Statistical analyses and graphs were performed using R version 3.5.0 [80], and the packages phyloseq [81], vegan [82], RVAideMemoire [83], ggplot2 [84], tidyverse [85], indicspecies [86]. Statistical tests were considered significant at α = 0.05, unless otherwise stated. Metadata file, taxonomy table, phylogenetic tree and ASV table were imported into R and mitochondria and chloroplast sequences were removed. Contaminants ASVs were identified manually based on their abundance in negative controls: any ASVs that was five times more abundant in either the extraction blank or the no template PCR, and that represented at least 50 reads in other samples was considered a contaminant and removed from the dataset. 22 putative contaminant ASVs were identified, constituting 7.3% relative abundance of the bacterial communities in acontia samples (Additional file 6).

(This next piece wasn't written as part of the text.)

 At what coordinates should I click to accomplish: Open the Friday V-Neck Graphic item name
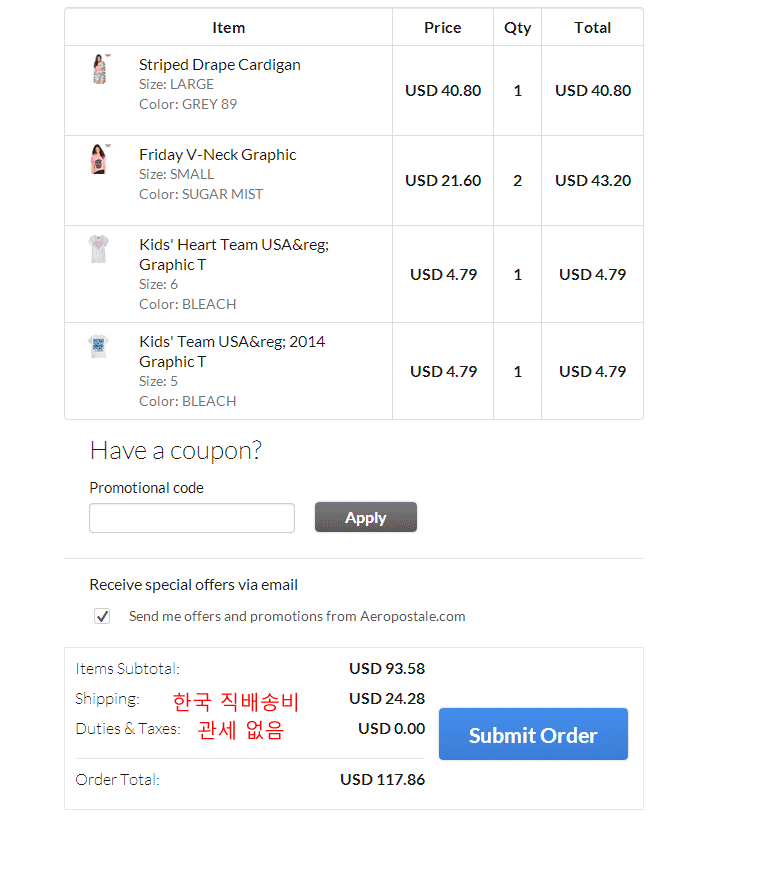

Alpha diversity metrics (observed ASVs, Simpson index, Shannon index) were calculated after rarefying the samples to 12,460 reads per sample. Alpha diversity data were then analyzed for overall differences using ANOVA, after checking that data had a normal distribution and homogenous variances using Shapiro and Levene tests, respectively.

Differences in community composition (β-diversity, [87]) were computed using Bray–Curtis dissimilarity matrices and tested via permutational multivariate analysis of variance (PERMANOVA, [88]). Variation in community composition among samples was visualized with PCoA. A test for multivariate homogeneity of group dispersions (PERMDISP, [89]) was used to check for homogeneity of variances and pairwise comparisons were performed between groups using the Benjamin and Hochberg [90] correction for multiple testing. Venn diagrams were constructed using Venny 2.1.0 [91].

Whole anemone data used for indicator value analysis was previously published (PRJNA576556 [47];) These data were obtained from whole anemones deriving from the same clonal populations used for acontia sampling. Anemones from both studies were derived from the same clonal populations, maintained in the same lab and in the same rearing conditions. Sampling, DNA extractions, and 16S rRNA gene metabarcoding was conducted with the same protocols and at the same facility. Data analysis was performed through the same pipelines. The indicator value analysis [86] was applied to detect genera that were significantly associated with acontia (versus whole anemones) when both specificity and fidelity had probabilities > 80%. Comparisons (PCoA, PERMANOVA, indicator species) were performed at the genus level to avoid ASV-level differences that could result from data processing differences.